---- Righe dell'esercizio

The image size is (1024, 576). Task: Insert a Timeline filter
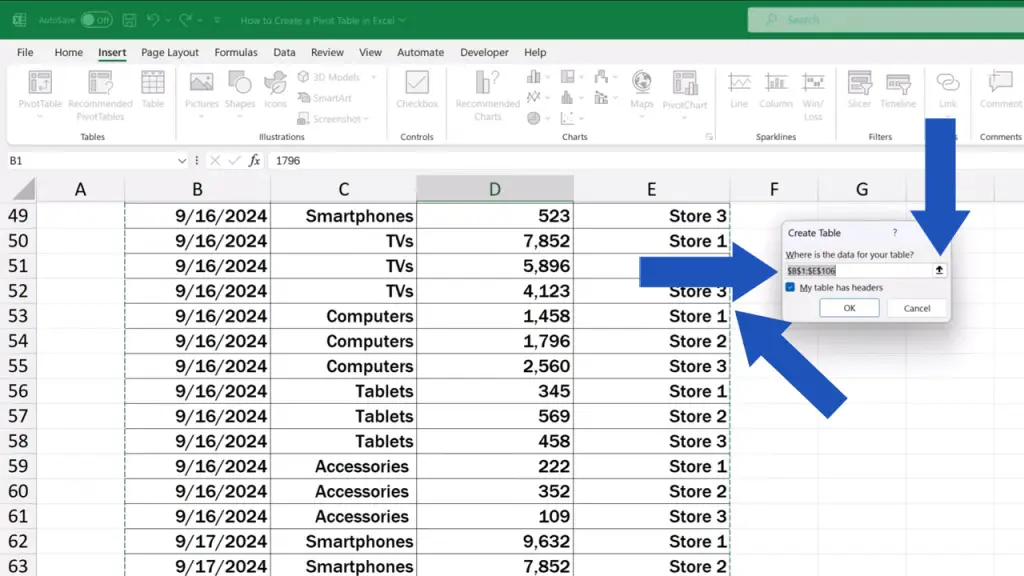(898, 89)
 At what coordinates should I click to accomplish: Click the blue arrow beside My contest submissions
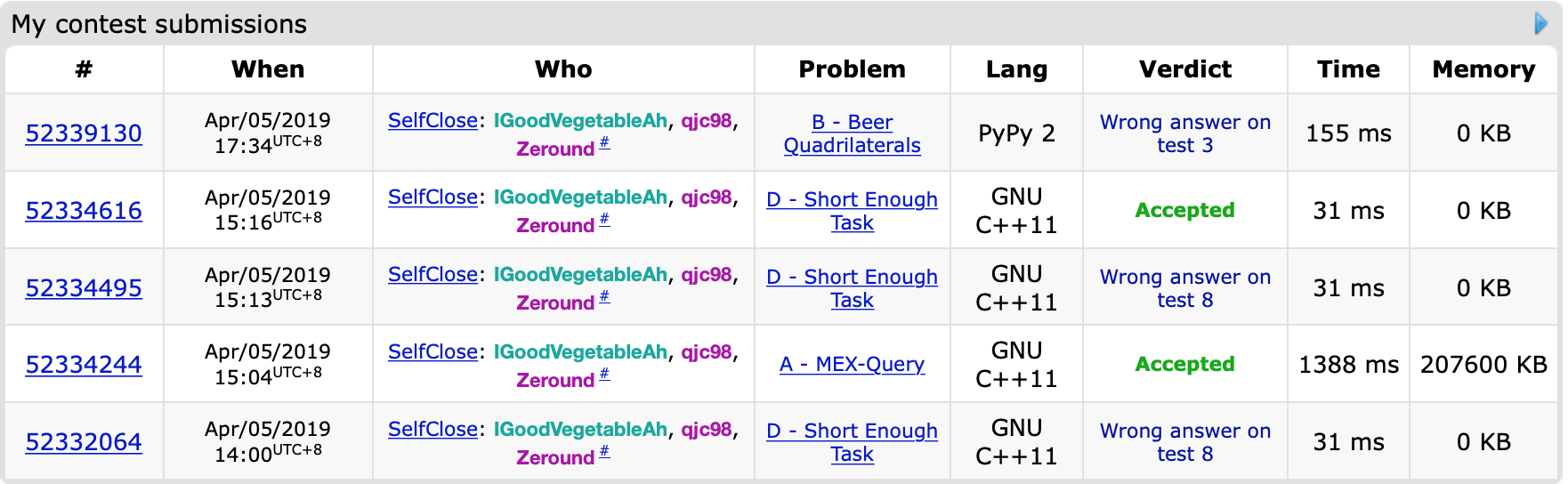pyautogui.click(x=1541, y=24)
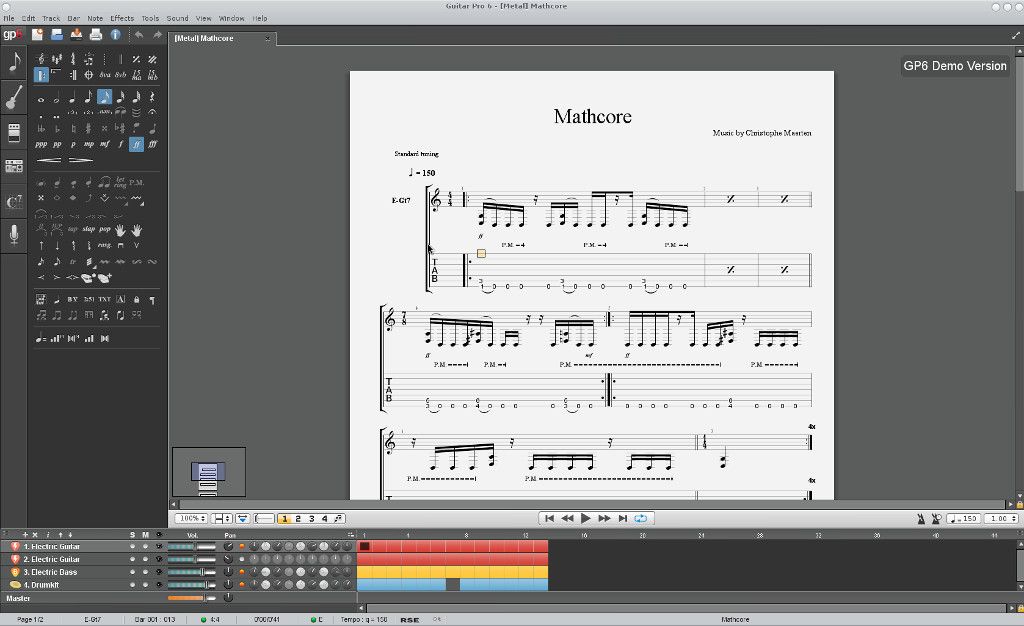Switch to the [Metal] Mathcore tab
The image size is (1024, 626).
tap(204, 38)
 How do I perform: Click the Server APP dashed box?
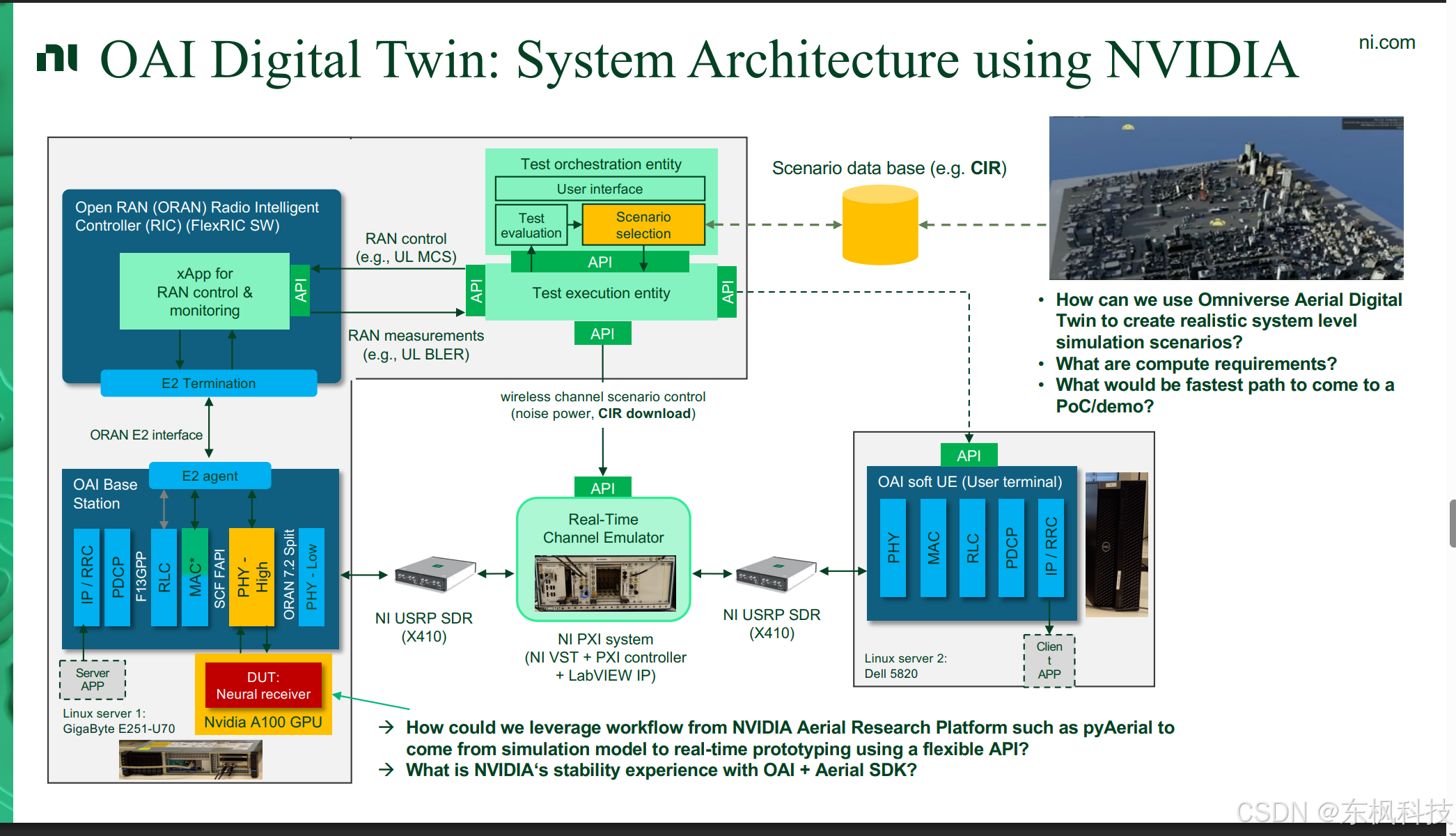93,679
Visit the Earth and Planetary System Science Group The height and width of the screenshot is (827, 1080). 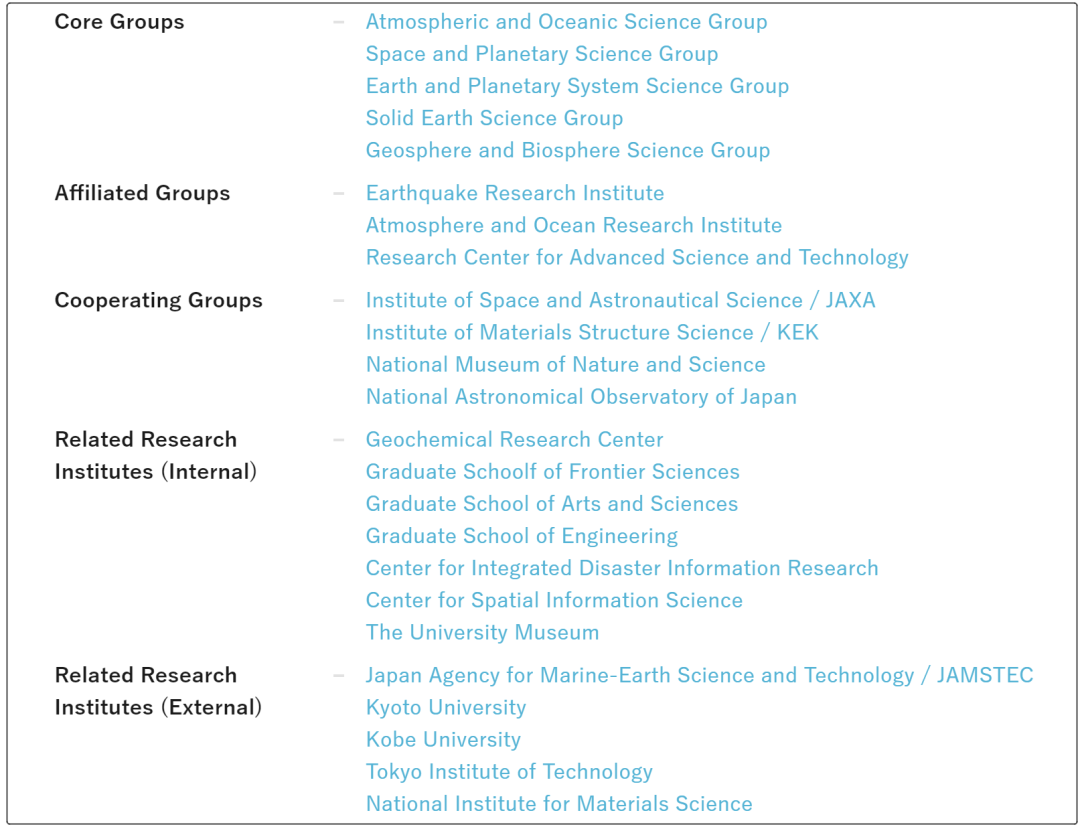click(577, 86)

--------

Filtra le righe qui sopra e copia ognuna di quelle che contengono la parola "image". Tieni conto della distinzione tra maiuscole e minuscole.

◆ **Esercizio svolto**
The image size is (1024, 576). Task: Insert a Timeline filter
The image size is (1024, 626).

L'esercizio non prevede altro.